Event summary combining transcript, slides, and related documents.

Logotype for Ryman Healthcare Ltd

H1 2025 earnings summary

26 May, 2026

Executive summary

  • Net profit after tax fell 50% to $94.4 million for the six months ended 30 September 2024, with negative cash flow from existing operations and a renewed board and executive team, including a new CEO and functional structure.

  • Revenue rose 10% year-over-year to $366.3 million, driven by increased care and village fees, new openings, and higher deferred management fees.

  • Significant business improvement initiatives delivered $18 million in annualised savings, with further cost reductions targeted and a new pricing structure launched.

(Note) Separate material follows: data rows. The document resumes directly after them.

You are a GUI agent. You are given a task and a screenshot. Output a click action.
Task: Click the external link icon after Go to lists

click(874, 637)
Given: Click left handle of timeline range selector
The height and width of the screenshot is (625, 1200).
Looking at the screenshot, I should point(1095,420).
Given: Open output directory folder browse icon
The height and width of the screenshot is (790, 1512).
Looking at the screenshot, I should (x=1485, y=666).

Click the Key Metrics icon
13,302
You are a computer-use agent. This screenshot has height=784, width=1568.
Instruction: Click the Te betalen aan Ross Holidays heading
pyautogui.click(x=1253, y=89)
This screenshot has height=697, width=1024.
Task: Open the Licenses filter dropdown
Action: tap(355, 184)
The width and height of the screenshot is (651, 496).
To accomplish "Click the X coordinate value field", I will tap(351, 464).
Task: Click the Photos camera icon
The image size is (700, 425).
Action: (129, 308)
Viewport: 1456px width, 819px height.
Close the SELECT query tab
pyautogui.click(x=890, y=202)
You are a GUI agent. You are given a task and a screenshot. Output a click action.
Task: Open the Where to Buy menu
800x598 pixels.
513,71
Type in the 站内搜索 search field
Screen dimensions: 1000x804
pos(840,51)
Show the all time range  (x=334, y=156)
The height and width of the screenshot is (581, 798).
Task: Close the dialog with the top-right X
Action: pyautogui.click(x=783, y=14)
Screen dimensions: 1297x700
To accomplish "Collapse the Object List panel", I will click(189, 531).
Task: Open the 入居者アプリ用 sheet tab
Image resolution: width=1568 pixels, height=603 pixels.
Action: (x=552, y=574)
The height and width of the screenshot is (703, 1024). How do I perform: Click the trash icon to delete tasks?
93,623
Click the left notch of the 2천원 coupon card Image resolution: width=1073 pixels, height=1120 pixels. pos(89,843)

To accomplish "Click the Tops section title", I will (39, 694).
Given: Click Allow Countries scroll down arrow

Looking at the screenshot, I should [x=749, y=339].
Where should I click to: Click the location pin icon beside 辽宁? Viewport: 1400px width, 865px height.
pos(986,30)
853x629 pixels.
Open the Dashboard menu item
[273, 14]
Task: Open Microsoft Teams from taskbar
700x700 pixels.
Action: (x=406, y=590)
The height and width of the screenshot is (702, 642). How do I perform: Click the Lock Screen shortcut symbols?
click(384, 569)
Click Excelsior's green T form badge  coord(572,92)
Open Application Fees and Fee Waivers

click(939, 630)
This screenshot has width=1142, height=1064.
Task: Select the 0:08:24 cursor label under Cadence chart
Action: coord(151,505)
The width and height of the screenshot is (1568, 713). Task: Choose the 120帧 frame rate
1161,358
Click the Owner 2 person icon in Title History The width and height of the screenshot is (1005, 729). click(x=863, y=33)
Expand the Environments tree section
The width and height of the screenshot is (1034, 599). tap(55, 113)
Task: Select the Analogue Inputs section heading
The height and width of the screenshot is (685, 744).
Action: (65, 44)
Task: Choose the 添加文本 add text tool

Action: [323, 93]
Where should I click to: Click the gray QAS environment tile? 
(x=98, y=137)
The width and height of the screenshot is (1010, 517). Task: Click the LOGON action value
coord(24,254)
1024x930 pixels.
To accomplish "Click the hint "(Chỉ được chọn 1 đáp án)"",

  • Major accounting policy changes and restatements were implemented for greater transparency and comparability, including DMF revenue recognition and reclassification of development land.

  • No interim dividend declared; dividend policy to be reviewed in FY26.

Financial highlights

  • Net profit before tax and fair value movements was a loss of $79.8 million, down year-over-year; net profit after tax was $94.4 million, down 50% from $187.1 million.

  • Revenue rose to $366.3 million, up 10% year-over-year, while operating expenses increased 18% to $351.7 million.

  • Cash flow from existing operations was -$7.8 million, down $24.8 million year-over-year; cash flow from development improved to -$44.7 million, a $132 million improvement.

  • Gross receipts from ORA sales reached $651.4 million, up 5% year-over-year; gross resale margin compressed to 26.6%.

  • Net interest-bearing debt at period end was $2.56 billion, with gearing at 37.3%.

Outlook and guidance

  • Free cash flow for FY25 now expected to be negative $50–100 million, revised from previous positive guidance, as settlements are deferred into FY26.

  • Capital expenditure guidance reduced to $625–675 million.

  • Delivery/build rate of retirement units and aged care beds expected at the top end of 850–950.

  • Further business improvement savings targeted by end of FY26.

  • Challenging economic and housing market conditions in New Zealand and Victoria expected to persist, impacting settlements and margins.